___ Text excerpt

- Type: NHS trust
- Established: 17 December 1990
- Headquarters: Edmonton, London, England
- Hospitals: North Middlesex University Hospital
- Chair: Mark Lam
- Chief executive: Nnenna Osuji
- Staff: 4,068 WTE (2023)
- Website: www.northmid.nhs.uk

= North Middlesex University Hospital NHS Trust =

Former UK healthcare trust

North Middlesex University Hospital NHS Trust was an NHS trust which runs North Middlesex University Hospital in Edmonton, London and community services in Enfield. The trust serves more than 350,000 people living in the London boroughs of Enfield and Haringey, as well as the nearby boroughs of Barnet and Waltham Forest.

As of 1 January 2025, it merged into the Royal Free London NHS Foundation Trust.

North Middlesex had worked closely with the Royal Free, and although the board voted against full membership of the Royal Free London group in October 2018, plans remained on the table for a full merger between the trusts.

The Trust provides a full range of adult, elderly and children's services across medical and surgical disciplines. Its specialist services include stroke, HIV/AIDS, cardiology (including heart failure care), haematology, diabetes, sleep studies, fertility and orthopaedics. Its sickle cell and thalassaemia department is nationally recognised as a leading centre for these diseases.

== History ==
The trust was established as the North Middlesex Hospital NHS Trust on 17 December 1990, and became operational on 1 April 1991. It took its current name on 31 July 2001.

On 1 April 2023, the Trust welcomed over 600 new staff following the transfer of Enfield Community Services for a neighbouring Trust; the additional teams include district nurses, community matrons, community physiotherapists, psychologists and many more across a wide range of adult and children’s community services in Enfield.

______

### Problem A:
Please rewrite the North Middlesex trust text from "As of 1 January" to "between the trusts.", changing "October 2018" to "December 2018".
### Problem B:
According to the North Middlesex trust text, on what date did the trust take its current name?
### Problem C:
List every specialist service the North Middlesex trust text names.
The lines that follow come from a separate source.

___ Material supplied

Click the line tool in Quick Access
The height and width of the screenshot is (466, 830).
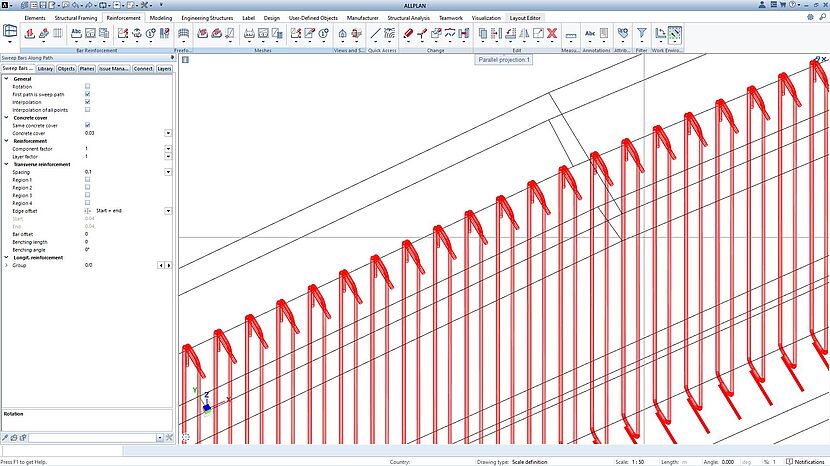tap(376, 35)
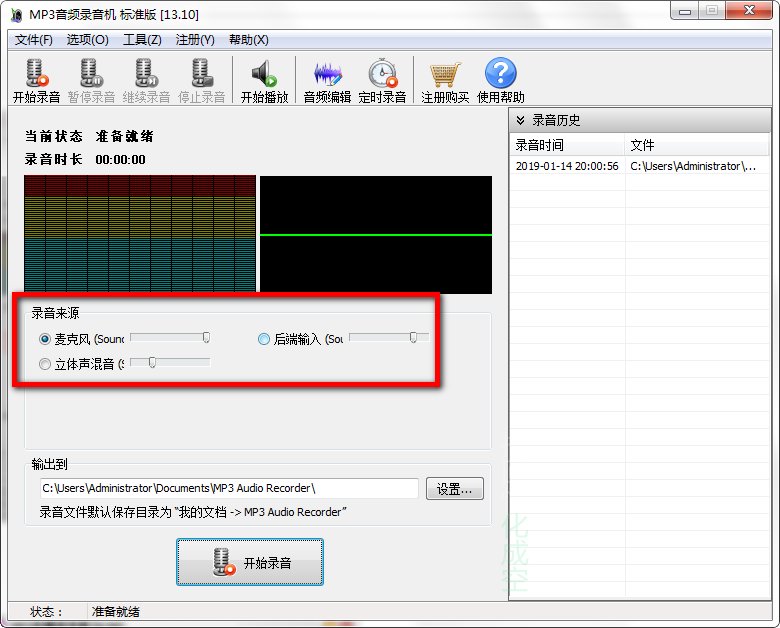Open the 工具(Z) menu

(142, 40)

______

### Exercise output A:
As of 1 January 2025, it merged into the Royal Free London NHS Foundation Trust.

North Middlesex had worked closely with the Royal Free, and although the board voted against full membership of the Royal Free London group in December 2018, plans remained on the table for a full merger between the trusts.

### Exercise output B:
31 July 2001

### Exercise output C:
- Stroke
- HIV/AIDS
- Cardiology (including heart failure care)
- Haematology
- Diabetes
- Sleep studies
- Fertility
- Orthopaedics